Pniewska drużyna już szósty sezon rywalizuje na najwyższym szczeblu rozgrywek, a w tym okresie zapracowała na miano solidnego ligowego „średniaka”. Najlepszym sezonem w wykonaniu podopiecznych trenera Łukasza Frajtaga był ten pierwszy z ich udziałem – 2014/2015, kiedy to zajęli czwarte miejsce na koniec rozgrywek. W kolejnych latach najczęściej okupowali pozycję 6-7, bez większych problemów utrzymując ekstraklasowy status. W obecnym sezonie coś w dobrze funkcjonującym zespole jednak się zacięło, i „Czerwone Smoki” jak do tej pory spisują się słabo, zajmując aktualnie 12-stą, czyli spadkową pozycję w ligowej tabeli. Niewątpliwie wpływ na grę zespołu mają zmiany w składzie, jakie dokonały się drużynie w przerwie między rozgrywkami.
Odeszło dwóch zawodników, o których można powiedzieć, że byli jednymi z kluczowych – Roman Wachuła, który przeniósł się do chorzowskiego Cleareksu oraz Dominik Solecki. Reprezentant Polski postanowił kontynuować swoją przygodę z futsalem w gliwickim Piaście.

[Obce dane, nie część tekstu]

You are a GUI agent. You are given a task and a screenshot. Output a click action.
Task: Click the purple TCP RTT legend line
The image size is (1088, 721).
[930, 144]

Pniewianie znani są z tego, że nie boją się stawiać na młodych zawodników, w większości własnych wychowanków. Jednak nie jest łatwe zastąpienie „z dnia na dzień” wspomnianych wyżej zawodników, tym bardziej że dodatkowo swoje występy na boisku zakończył Ł. Frajtag, który postanowił skupić się wyłącznie na pracy szkoleniowej. Na pewno dużym plusem jest postawa Mateusza Kosteckiego w tegorocznych spotkaniach pniewian – rosły pivot stara się „ciągnąć” zespół w ofensywie, jest liderem klasyfikacji ligowych strzelców, a jego 15 strzelonych bramek to połowa całego dorobku Red Dragons. Trzeba jednak zauważyć, że tak niska pozycja w tabeli, spowodowana jest przede wszystkim brakiem zwycięstw, wyżej w tabeli są drużyny, które mają więcej porażek na koncie. Z drugiej strony nie ma w lidze drugiego zespołu, który tak często dzieli się punktami z rywalami - „Czerwone Smoki” remisowały aż pięciokrotnie, odnosząc w 11-stu spotkaniach tylko jedno zwycięstwo.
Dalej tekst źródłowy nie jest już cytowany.